L'anarcho-chrétien Léon Tolstoï disait que « les familles heureuses se ressemblent toutes ; les familles malheureuses sont malheureuses chacune à leur manière ». Il s'agit de femmes malheureuses qu'il vaut la peine d'écrire, de composer, de peindre : d'amours malheureuses, de rencontres malheureuses, de moments malheureux. La suite est une mauvaise caricature : Tristan et Isolde partant en lune de miel à Bayreuth ? Abelardo et Heloisa partageant la hutte avec les enfants, les petits-enfants et les écritures sacrées ? Roméo se plaint de la cuisine inexpérimentée de Juliette ? Lolita à un drive-in avec son beau-père pour fêter ses 40 ans ?

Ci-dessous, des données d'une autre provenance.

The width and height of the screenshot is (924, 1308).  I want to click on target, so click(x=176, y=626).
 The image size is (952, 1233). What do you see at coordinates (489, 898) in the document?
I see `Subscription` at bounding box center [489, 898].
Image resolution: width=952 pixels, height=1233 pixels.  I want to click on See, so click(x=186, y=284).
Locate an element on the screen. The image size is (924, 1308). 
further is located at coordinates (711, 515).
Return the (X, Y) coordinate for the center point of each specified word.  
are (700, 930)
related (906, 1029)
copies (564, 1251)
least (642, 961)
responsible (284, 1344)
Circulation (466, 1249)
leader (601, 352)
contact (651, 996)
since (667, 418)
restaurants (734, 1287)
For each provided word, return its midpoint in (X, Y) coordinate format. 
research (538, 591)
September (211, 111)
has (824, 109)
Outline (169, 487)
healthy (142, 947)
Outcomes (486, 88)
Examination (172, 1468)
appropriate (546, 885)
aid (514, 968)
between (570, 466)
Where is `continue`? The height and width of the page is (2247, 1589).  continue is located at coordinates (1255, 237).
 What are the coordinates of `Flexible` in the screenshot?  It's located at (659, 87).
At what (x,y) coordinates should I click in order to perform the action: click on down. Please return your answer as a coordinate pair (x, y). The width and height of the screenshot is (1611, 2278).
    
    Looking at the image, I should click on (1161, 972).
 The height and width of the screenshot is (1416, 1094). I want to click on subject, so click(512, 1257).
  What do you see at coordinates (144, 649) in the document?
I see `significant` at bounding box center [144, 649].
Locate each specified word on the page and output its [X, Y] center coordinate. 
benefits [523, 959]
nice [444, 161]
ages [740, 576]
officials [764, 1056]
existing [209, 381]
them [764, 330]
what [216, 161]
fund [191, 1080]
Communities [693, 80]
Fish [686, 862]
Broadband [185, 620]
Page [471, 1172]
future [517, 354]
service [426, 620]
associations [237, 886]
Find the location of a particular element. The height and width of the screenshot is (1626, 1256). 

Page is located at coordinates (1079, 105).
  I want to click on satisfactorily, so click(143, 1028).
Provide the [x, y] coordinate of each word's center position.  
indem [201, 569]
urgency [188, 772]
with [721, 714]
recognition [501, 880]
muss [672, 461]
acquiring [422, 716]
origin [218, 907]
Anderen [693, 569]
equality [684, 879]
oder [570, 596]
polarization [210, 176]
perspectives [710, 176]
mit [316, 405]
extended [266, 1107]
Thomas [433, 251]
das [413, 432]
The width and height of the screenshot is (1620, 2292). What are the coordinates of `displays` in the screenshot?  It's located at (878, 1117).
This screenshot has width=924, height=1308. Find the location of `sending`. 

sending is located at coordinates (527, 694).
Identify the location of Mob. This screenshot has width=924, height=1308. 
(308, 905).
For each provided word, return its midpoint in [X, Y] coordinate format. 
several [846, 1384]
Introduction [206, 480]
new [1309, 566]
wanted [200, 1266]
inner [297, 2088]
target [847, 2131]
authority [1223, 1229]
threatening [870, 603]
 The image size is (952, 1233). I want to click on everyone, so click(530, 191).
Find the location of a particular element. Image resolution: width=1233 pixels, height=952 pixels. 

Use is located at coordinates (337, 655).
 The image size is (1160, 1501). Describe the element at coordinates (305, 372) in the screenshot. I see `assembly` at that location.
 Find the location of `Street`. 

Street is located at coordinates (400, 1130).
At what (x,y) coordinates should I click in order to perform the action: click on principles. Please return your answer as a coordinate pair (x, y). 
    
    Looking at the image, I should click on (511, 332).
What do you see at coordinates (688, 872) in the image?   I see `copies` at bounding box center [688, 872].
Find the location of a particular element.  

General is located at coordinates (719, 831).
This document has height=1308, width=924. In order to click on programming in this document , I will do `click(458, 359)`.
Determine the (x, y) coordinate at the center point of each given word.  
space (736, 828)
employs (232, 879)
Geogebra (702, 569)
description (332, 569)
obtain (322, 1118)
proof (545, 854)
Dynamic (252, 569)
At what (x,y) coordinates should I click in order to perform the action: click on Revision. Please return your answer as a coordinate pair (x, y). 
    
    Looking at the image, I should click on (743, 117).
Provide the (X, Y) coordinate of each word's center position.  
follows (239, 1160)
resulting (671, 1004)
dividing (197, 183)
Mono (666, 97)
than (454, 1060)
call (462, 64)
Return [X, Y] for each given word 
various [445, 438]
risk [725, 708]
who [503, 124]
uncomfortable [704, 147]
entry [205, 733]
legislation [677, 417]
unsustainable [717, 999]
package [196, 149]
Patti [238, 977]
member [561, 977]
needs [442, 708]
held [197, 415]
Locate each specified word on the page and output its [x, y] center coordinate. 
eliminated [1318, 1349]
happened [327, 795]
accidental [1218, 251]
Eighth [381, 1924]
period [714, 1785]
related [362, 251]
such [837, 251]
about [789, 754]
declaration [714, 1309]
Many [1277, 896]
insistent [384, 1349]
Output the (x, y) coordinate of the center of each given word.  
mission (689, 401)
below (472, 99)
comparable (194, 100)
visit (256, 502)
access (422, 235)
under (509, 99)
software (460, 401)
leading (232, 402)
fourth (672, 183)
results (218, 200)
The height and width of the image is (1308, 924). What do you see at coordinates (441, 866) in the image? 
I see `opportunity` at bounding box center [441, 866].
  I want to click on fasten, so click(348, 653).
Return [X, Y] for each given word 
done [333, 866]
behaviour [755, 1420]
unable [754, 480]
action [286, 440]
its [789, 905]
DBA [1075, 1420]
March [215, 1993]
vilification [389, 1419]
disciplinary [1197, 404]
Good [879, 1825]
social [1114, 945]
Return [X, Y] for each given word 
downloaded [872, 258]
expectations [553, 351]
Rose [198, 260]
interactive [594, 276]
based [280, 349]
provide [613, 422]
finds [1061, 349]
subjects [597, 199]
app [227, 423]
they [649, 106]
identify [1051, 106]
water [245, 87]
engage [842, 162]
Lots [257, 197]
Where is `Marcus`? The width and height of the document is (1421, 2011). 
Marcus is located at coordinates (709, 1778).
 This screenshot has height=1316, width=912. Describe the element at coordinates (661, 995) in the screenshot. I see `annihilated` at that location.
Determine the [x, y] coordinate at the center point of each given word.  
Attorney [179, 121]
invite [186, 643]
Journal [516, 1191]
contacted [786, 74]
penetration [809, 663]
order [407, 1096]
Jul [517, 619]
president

En effet, le portrait le plus émouvant de Tolstoï d'une existence qui s'efface : « La Mort d'Ivan Ilitch », court roman de 1886, est le chef-d'œuvre des chefs-d'œuvre de l'auteur de Tolstoï. Guerre et Paix.

Dans les innombrables variations sur le thème de la mort, plusieurs mouvements s'inscrivent. Le meurtre sacrificiel : Iphigénie à Áulide, par Euripide. Agamemnon sacrifie sa fille pour mieux piller Troie. Ou la belle mort, personnifiée par Achille, dans la fleur de l'âge, la beauté, la vigueur, arête.  Idem l'attente et l'espérance résignées, à la merci d'une plus grande volonté ; promesse de vie éternelle, caractéristique des religions monothéistes. Pour certaines confessions, une vie nouvelle s'épanouira dans des bosquets peuplés d'anges, pour d'autres, dans des harems de les heures, des vierges promises aux justes. Il y a aussi le martyre-mort, qui recoupe un peu le précédent, le cas du martyre des chrétiens catholiques officialisé par Constantin, que Pline le Jeune qualifiait d'hystérie collective, au point qu'ils compensaient, « par leur propre confession spontanée, l'absence d'accusateur » » (…) et sauter « agréablement dans le feu allumé pour les consumer ». hommes malheureux- écrit à l'empereur Trajan– que vous en avez tellement marre de vos vies, est-ce si difficile de trouver des cordes et des précipices ?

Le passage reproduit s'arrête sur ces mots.